Katie Cronin (born September 9, 1977) is a former American professional basketball player and coach who played one season in the WNBA for the Chicago Sky. She played college basketball at Colorado State. She also spent 2 years coaching as an assistant for Seton Hall and Santa Clara.

==College career==
Cronin attended Colorado State from 1995 to 1999. She verbally committed to play for the Rams on the same day that she was invited to visit and tour their campus. She stated " I can't explain why, but I just knew it was the right thing to do...It turned out to be the best and most important decision of my life." Cronin teamed up to play with Becky Hammon and provide the Rams a winning combination for her entire four years.

During her time at CSU, Cronin and the Rams went 104-21 and won 2 WAC Division Championships, 1 WAC Championship, and went to the NCAA Tournament for 3 years. Cronin was named a first team All-WAC member three consecutive years. She was also named to two honorable mention Kodak All-American teams in 1998 and 1999, along with being named an honorable mention for the 1999 AP All-American team. During her season season, Cronin averaged 14.8 points and 7.2 rebounds a game.

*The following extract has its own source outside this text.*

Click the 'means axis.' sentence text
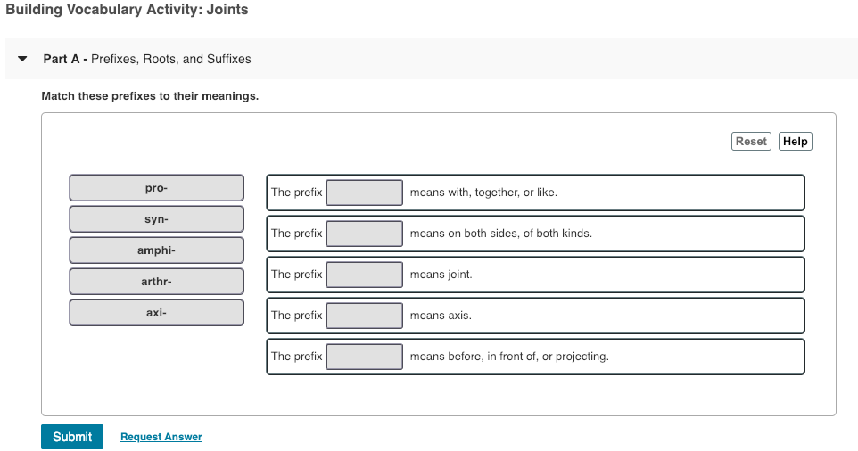Image resolution: width=858 pixels, height=451 pixels. point(441,316)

Cronin was inducted in the Colorado State Hall of Fame in 2010.

==Professional career==
Following her career at Colorado State, Cronin went on to play overseas in Israel, Germany, and Portugal. She retired from playing following her season in Portugal, stating "“I knew it was time... I got tired of living out of a suitcase, and I missed being home.”

===Colorado Chill===
Cronin also signed to play for the Colorado Chill of the National Women's Basketball League in 2003. She reunited with former Colorado State players Becky Hammon and Angie Gorton-Nelp. During her 3 seasons, Cronin and the Chill won 2 league championships.

===WNBA===
Cronin attended the training camps for the Seattle Storm (2002), New York Liberty (2004), San Antonio Silver Stars (2005, and the Connecticut Sun (2006), but was waived from all of them.

====Chicago Sky====
During the 2006 season for the Chicago Sky, Cronin signed on July 5 to a 7-Day Contract. She later was signed to a rest of season contract with them. She appeared in 11 games for the Sky and averaged 2.2 points for the season.

==Career statistics==
===WNBA===

====Regular season====

| Year | Team | GP | GS | MPG | FG% | 3P% | FT% | RPG | APG | SPG | BPG | TO | PPG |
|---|---|---|---|---|---|---|---|---|---|---|---|---|---|
| 2006 | Chicago | 11 | 0 | 12.1 | .300 | .308 | .286 | 1.1 | 0.2 | 0.5 | 0.2 | 1.0 | 2.2 |
| Career | 1 year, 1 team | 11 | 0 | 12.1 | .300 | .308 | .286 | 1.1 | 0.2 | 0.5 | 0.2 | 1.0 | 2.2 |

===College===

| Year | Team | GP | GS | MPG | FG% | 3P% | FT% | RPG | APG | SPG | BPG | TO | PPG |
| 1995–96 | Colorado State | 31 | - | - | 45.8 | 36.0 | 68.4 | 6.1 | 1.6 | 1.7 | 0.3 | - | 11.4 |
| 1996–97 | Colorado State | 28 | - | - | 43.5 | 33.8 | 81.6 | 5.8 | 1.9 | 2.1 | 0.5 | - | 16.1 |
| 1997–98 | Colorado State | 30 | - | - | 47.6 | 38.4 | 75.3 | 8.2 | 3.2 | 1.9 | 0.6 | - | 18.2 |
| 1998–99 | Colorado State | 36 | - | - | 47.2 | 35.3 | 79.4 | 7.2 | 2.7 | 1.8 | 0.6 | - | 14.8 |
| Career |  | 125 | - | - | 46.1 | 35.9 | 76.6 | 6.9 | 2.4 | 1.9 | 0.5 | - | 15.0 |
Statistics retrieved from Sports-Reference.

==Coaching career==
While she was doing her professional playing career, Cronin became an assistant coach for the Seton Hall women's basketball team in 2000. After one season with the Pirates, Cronin moved to Santa Clara where she also spent one season.

==Personal life==
Katie's brother is Portland Trail Blazers' general manager, Joe Cronin.